Setting: Department of Otolaryngology, Icahn School of Medicine, Mount Sinai Hospital, New York City.
Synopsis: The median age of the 76 participants was 62, with a male-to-female ratio of 5:1. Of the 81 office biopsies, 76 were laryngeal and five were oropharyngeal (oropharynx subsites included two for tonsil, two for tongue base, and one for soft palate). There were no complications from any of the office or operative procedures performed. When groups 1 and 2 (lesions of uncertain significance and premalignant/malignancy) were considered together, the coefficient was 0.64, indicating substantial correlation. For malignant/premalignant lesions, the office biopsy analysis was as follows: sensitivity=60%, specificity=87%, positive predictive value=78%, and negative predictive value=74%. Sensitivity for malignancy/premalignancy was only 60%, indicating inadequacy as a diagnostic test.
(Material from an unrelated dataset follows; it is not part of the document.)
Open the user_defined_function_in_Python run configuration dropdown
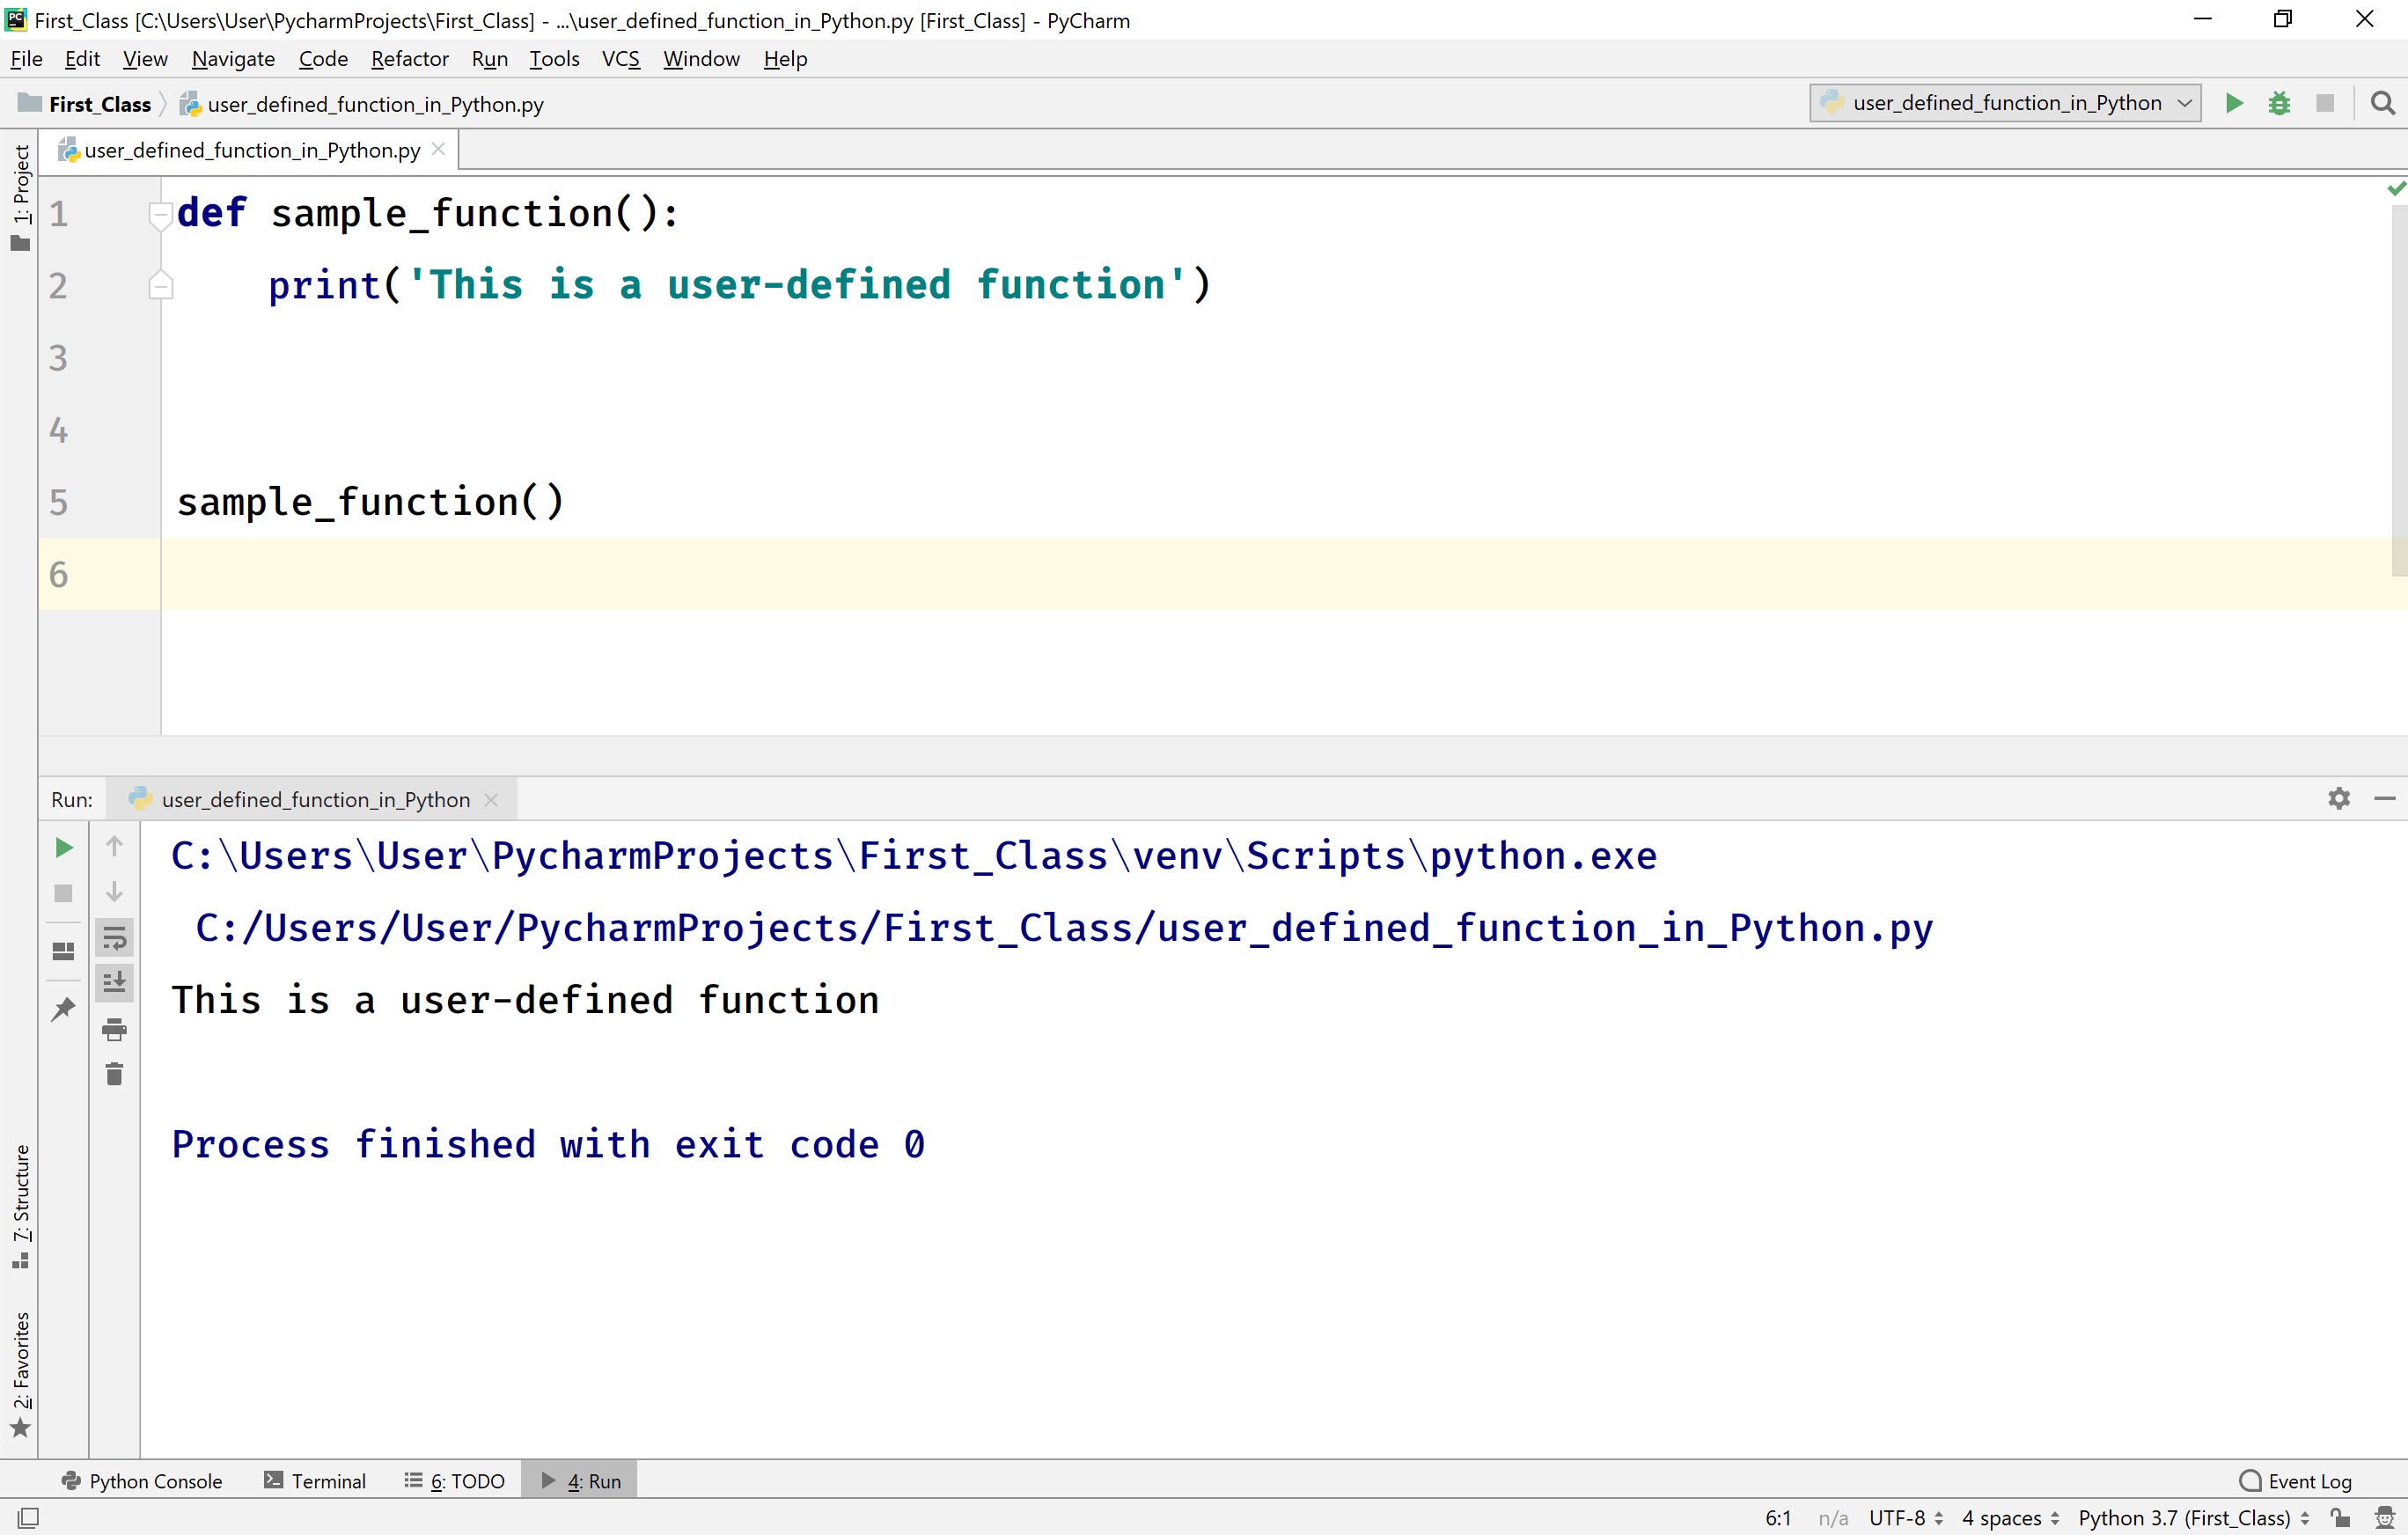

Only 15% of invasive squamous cell carcinoma (SCC) was identified at office biopsy. It should be noted, however, that when an office biopsy showed a diagnosis of SCC, it was correlated with the final histologic diagnosis in 100% of patients. Limitations included a selection bias determining the need for office biopsy and a possible skewing of office biopsy accuracy when different grades of dysplasia are considered.
Bottom line: For benign pathology, office biopsy is a safe and viable alternative to direct microlaryngoscopy and biopsy/excision, but for suspected dysplastic or malignant lesions, direct microlaryngoscopy should be the standard of care.
Citation: Richards AL, Sugumaran M, Aviv JE, Woo P, Altman KW. The utility of office-based biopsy for laryngopharyngeal lesions: comparison with surgical evaluation. Laryngoscope. 2015;125:909-912.